Behind the big changes at Sunsuper
by Greg Bright
Neuberger Berman and JP Morgan Asset Management have cracked the ‘Texas model’, thanks to Sunsuper, in what are believed to be the first multi-asset mandates of their kind in Australia. But the $35 billion fund has also indexed a large chunk of its portfolio ahead of the arrival of its new CIO.
JP Morgan jumped the gun last week with the announcement of its mandate involving an information “partnership” while Neuberger Berman’s, which is an identical mandate, is expected this morning (Monday). For the best explanation of what these mandates entail, take a look at the website of the poster child for their delivery, the Teachers Retirement System of Texas (www.trs.state.tx.us). Neuberger Berman was also one of the pioneering multi-asset managers with that fund.
The announcements will go some way to counter criticism that the fund was heading too far along the plain-vanilla MySuper-dominated thinking with an over-emphasis on low costs and good marketing at the expense of strong investment returns.
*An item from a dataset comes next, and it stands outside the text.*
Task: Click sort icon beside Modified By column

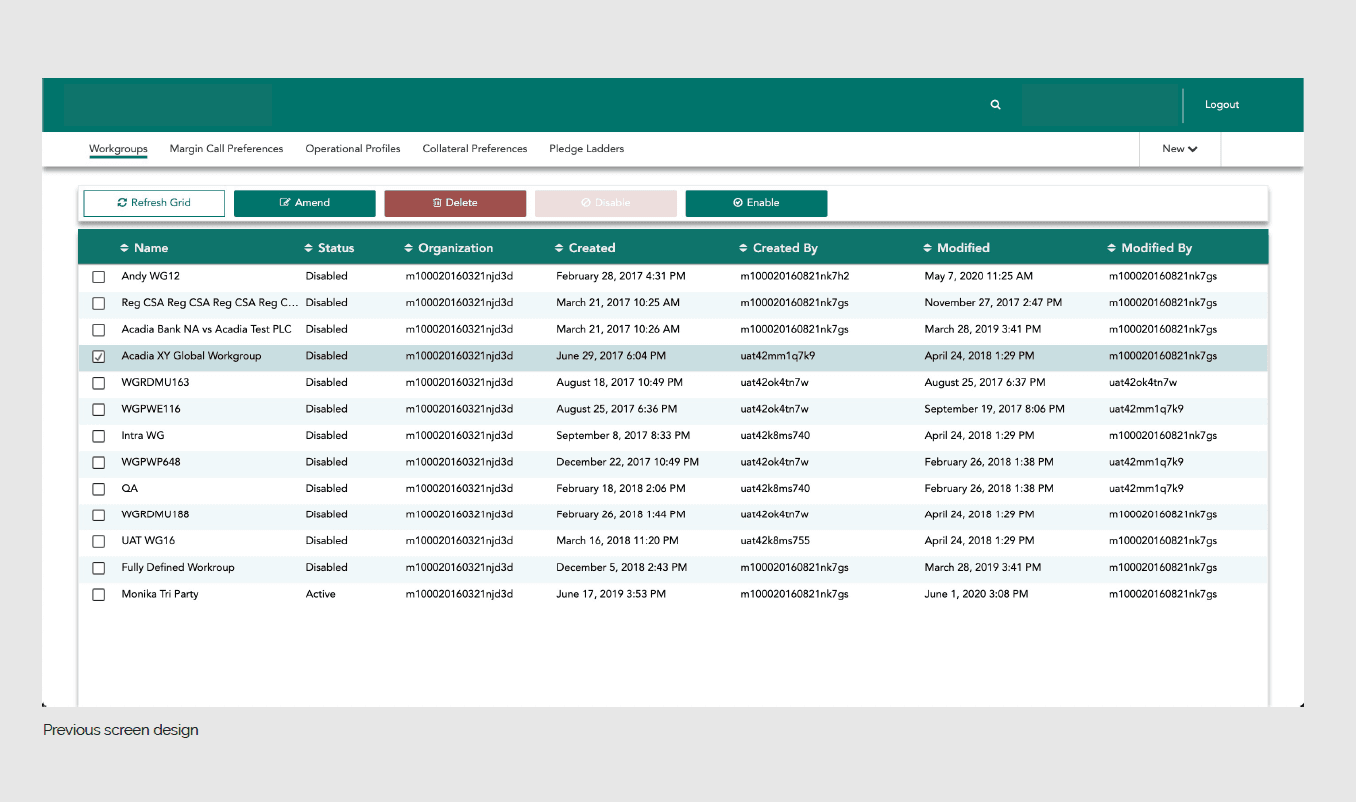Action: click(x=1112, y=248)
This is a concern which has not been confined to Sunsuper. The long-term ramifications of MySuper, it is increasingly being argued, will be the commoditisation of the big super funds’ offerings, much like the major banks, and the eventual decline in their numbers to a mere handful. And members will be getting lower net returns along the way.
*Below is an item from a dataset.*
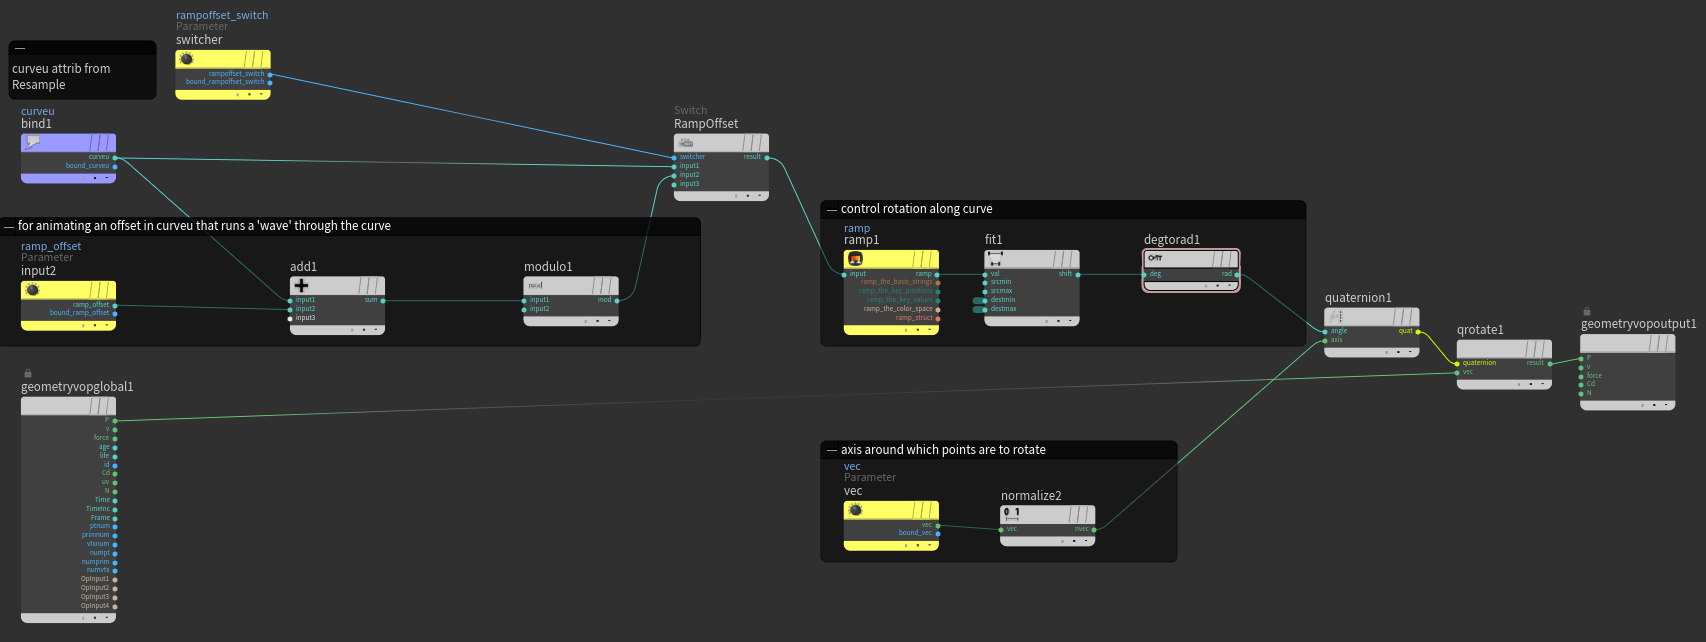Click the plus icon on add1 node

tap(301, 286)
At Sunsuper, the concerns followed the indexing of an additional $3.2 billion in international and domestic shares this year, with a mandate to Vanguard, which represented just on 10 per cent of the entire fund at that stage.
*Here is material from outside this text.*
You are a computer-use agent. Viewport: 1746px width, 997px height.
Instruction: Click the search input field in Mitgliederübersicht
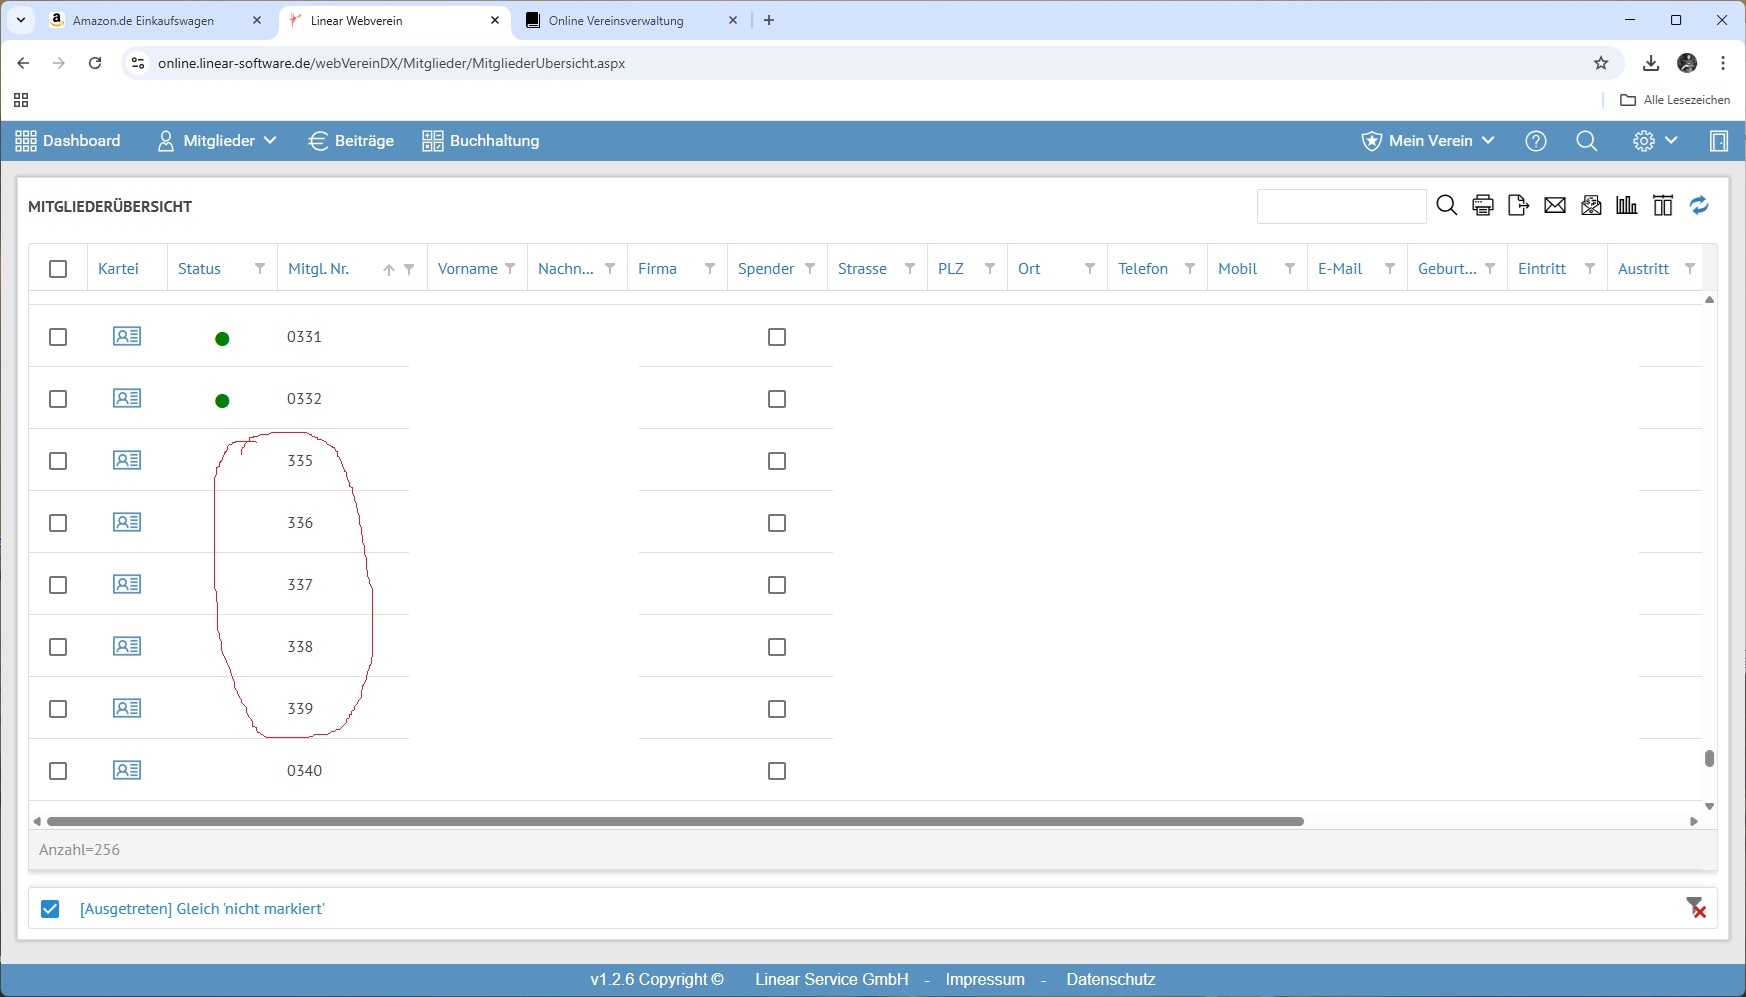(x=1340, y=206)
This was on top of an established quant mandate of $2.8 billion for Vinva Investment Management and several quant mandates with State Street Global Advisors totalling $2.2 billion. The fund uses four consulting firms – JANA, Ibbotson, Mercer and specialist alternatives advisor Aksia.
But Sunsuper has a long history of investment innovation. It actually pioneered multi-asset mandates – as an overlay – about 15 years ago, under Don Luke as chief executive. When he was Sunsuper CIO in the early 2000s, Jack Gray recalls awarding a multi-asset overlay mandate to GMO, a firm for whom he worked in Sydney and Boston and which still is a Sunsuper manager. He says he thought that Luke had awarded a similar one to a different manager prior to his joining, too.
With the TRS model, the managers are paid a bps-based fee on the money they manage and have a lot of freedom to invest across a defined universe. But they also have to engage regularly with the fund staff, through discussions and information exchanges, with both formal white papers and less formal meetings.
There are several global managers offering multi-asset mandates to Australian fiduciary investors but the market seems to be dividing into those specialising in the TRS model, such as Neuberger Berman and JP Morgan, and those which are emphasising off-the-shelf-type strategies with less customisation, such as UBS Global Asset Management and Standard Life.
It was also announced last week that Ian Patrick, the chief executive of JANA, would become Sunsuper’s next CIO, filling the recent vacancy left by the retirement of David Hartley (see separate report).